» **Problem requirements**
Copy out exactly the lines from the one containing "This screenshot has height=878, width=960." to the end of the records below, both included, and nothing else.

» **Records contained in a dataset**
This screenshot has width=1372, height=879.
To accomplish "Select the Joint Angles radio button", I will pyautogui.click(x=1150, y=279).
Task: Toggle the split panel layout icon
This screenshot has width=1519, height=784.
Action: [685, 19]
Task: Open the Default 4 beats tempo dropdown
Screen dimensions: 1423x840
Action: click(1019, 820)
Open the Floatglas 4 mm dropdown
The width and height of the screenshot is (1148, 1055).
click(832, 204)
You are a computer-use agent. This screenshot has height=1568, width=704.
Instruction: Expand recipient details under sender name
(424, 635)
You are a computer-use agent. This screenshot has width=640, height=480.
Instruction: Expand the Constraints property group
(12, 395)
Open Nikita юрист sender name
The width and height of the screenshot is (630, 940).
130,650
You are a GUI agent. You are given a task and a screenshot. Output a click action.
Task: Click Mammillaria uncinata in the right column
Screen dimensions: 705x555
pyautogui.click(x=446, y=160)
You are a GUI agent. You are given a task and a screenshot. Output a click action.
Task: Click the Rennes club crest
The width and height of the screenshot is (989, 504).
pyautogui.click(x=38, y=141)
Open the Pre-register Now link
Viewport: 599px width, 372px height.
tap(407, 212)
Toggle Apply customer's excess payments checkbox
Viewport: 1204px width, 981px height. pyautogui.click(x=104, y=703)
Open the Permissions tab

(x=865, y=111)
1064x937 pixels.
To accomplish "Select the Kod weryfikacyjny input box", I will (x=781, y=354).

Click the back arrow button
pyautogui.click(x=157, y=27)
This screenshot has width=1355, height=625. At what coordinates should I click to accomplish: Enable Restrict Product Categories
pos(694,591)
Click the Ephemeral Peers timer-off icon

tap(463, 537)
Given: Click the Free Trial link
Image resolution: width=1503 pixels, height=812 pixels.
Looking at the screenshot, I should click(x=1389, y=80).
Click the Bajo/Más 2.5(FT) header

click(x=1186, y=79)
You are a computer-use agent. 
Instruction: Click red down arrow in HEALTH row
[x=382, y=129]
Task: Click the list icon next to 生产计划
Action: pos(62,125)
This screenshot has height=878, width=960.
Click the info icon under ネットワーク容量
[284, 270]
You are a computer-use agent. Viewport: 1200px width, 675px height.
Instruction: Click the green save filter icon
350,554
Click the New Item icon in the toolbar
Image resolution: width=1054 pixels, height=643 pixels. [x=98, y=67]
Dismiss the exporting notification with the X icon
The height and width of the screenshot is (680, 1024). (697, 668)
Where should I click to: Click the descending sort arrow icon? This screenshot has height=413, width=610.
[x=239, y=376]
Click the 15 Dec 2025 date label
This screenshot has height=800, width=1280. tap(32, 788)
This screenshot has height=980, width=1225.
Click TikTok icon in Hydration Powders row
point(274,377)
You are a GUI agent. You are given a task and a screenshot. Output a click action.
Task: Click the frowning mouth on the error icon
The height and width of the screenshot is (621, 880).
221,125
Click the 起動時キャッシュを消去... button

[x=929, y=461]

» **Response box**
This screenshot has height=878, width=960.
Click the info icon under ネットワーク容量
[284, 270]
You are a computer-use agent. Viewport: 1200px width, 675px height.
Instruction: Click the green save filter icon
350,554
Click the New Item icon in the toolbar
Image resolution: width=1054 pixels, height=643 pixels. [x=98, y=67]
Dismiss the exporting notification with the X icon
The height and width of the screenshot is (680, 1024). (697, 668)
Where should I click to: Click the descending sort arrow icon? This screenshot has height=413, width=610.
[x=239, y=376]
Click the 15 Dec 2025 date label
This screenshot has height=800, width=1280. tap(32, 788)
This screenshot has height=980, width=1225.
Click TikTok icon in Hydration Powders row
point(274,377)
You are a GUI agent. You are given a task and a screenshot. Output a click action.
Task: Click the frowning mouth on the error icon
The height and width of the screenshot is (621, 880).
221,125
Click the 起動時キャッシュを消去... button

[x=929, y=461]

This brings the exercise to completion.